For all its theoretical sophistication and high-wire cerebral balancing acts, Sherrie Levine’s art has often fused a sense of mourning with a sense of humor. Duplicating classic works of “heroic” modernism, sometimes more or less exactly (as in her 1981 photographic series “After Walker Evans”), sometimes shifting them into another medium or turning the elements of a two-dimensional image into sculpture, she can leave you with the sense that doors are closing, options are narrowing, and the only way left to be original is to carve tombstones for the past. On a different day, though, or perhaps for a different viewer, her work may strike a note of gleeful mischief.

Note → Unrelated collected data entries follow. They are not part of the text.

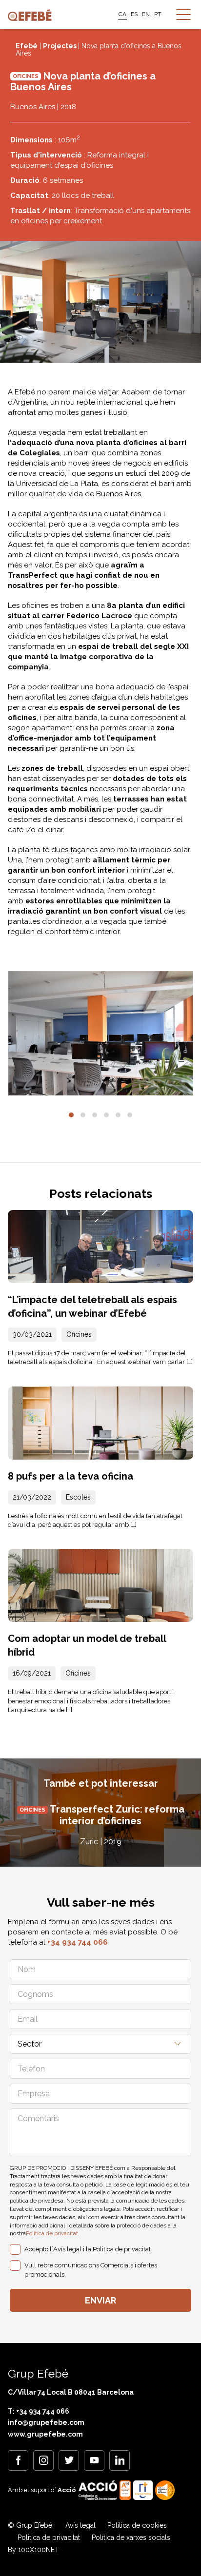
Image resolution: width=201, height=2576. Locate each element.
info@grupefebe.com (46, 2422)
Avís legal (67, 2249)
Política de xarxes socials (131, 2537)
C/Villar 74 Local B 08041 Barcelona (71, 2392)
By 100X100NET (33, 2550)
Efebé (27, 46)
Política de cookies (137, 2525)
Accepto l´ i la (87, 2249)
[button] (71, 1115)
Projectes (60, 46)
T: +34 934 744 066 (38, 2411)
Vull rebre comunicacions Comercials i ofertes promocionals (90, 2270)
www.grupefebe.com (45, 2434)
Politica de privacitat (52, 2233)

Making free with existing artworks, taking the toys from the boys, Levine creates space for herself and opens up possibilities.

This exhibition, a collaboration between Levine and the Dutch artist Joost van Oss (who has exhibited in New York only once before, a decade ago), was based on the De Stijl architect Gerrit Rietveld’s Berlin Chair and Divan Table, both designed in 1923. Those canonical works were made from panels and posts of painted wood, set in asymmetrical but balanced compositions related conceptually to the rectangular arrangements of Piet Mondrian’s paintings. Translating these forms into thick slabs of rolled steel, Levine and van Oss skipped the paint, opting for rich but forbidding surfaces of gray-to-black metal. They next arranged twenty-four chairs and twenty-four tables in two neat side-by-side grids, a move that both respected and denied Rietveld’s principle of asymmetry: In a lopsided presentation, each half was uniform. This also amplified the work’s somber effect, for geometric repetitions and restatements are already built into Rietveld’s designs, and in bare steel their multiplication is dizzying and even subtly threatening.

Yet there was an exhilarating quality to the exhibition: Its severe austerity was almost shocking and could make you laugh, like diving into cold water. Contributing to the effect was the artists’ eye for this particular space—for the ranks already implied there by rafters and floor and for the natural light from the high skylights, which gave the steel a cold lusciousness. Seeing the work here also evoked memories of this gallery’s association with Minimalism—as if the planes of Rietveld’s chair and table were raised and upended versions of a Carl Andre metal floor piece. From there, the viewer was off on an indefinitely extensible round of associative thought.

The grid, for example, is a strategy in modern art well beyond Minimalism, and also in architecture, yet here it seemed to declare a no-go zone. This was furniture you might not want to touch, let alone sit in: metallic where Rietveld’s was motley, rigid where his had give, and not just rigid but loudly so. It had the look of machinery, or of a formation of military vehicles. At the same time, each object was modest in size, and there was something here of the schoolroom, with its grid of little desks. Was this to suggest the onward march of the armies and students of modernism? Or else its end. If Rietveld applied the aesthetic ideas of high modernism to the world of function and use, Levine and van Oss effected a translation in reverse—making furniture with the allure of weaponry, or of art.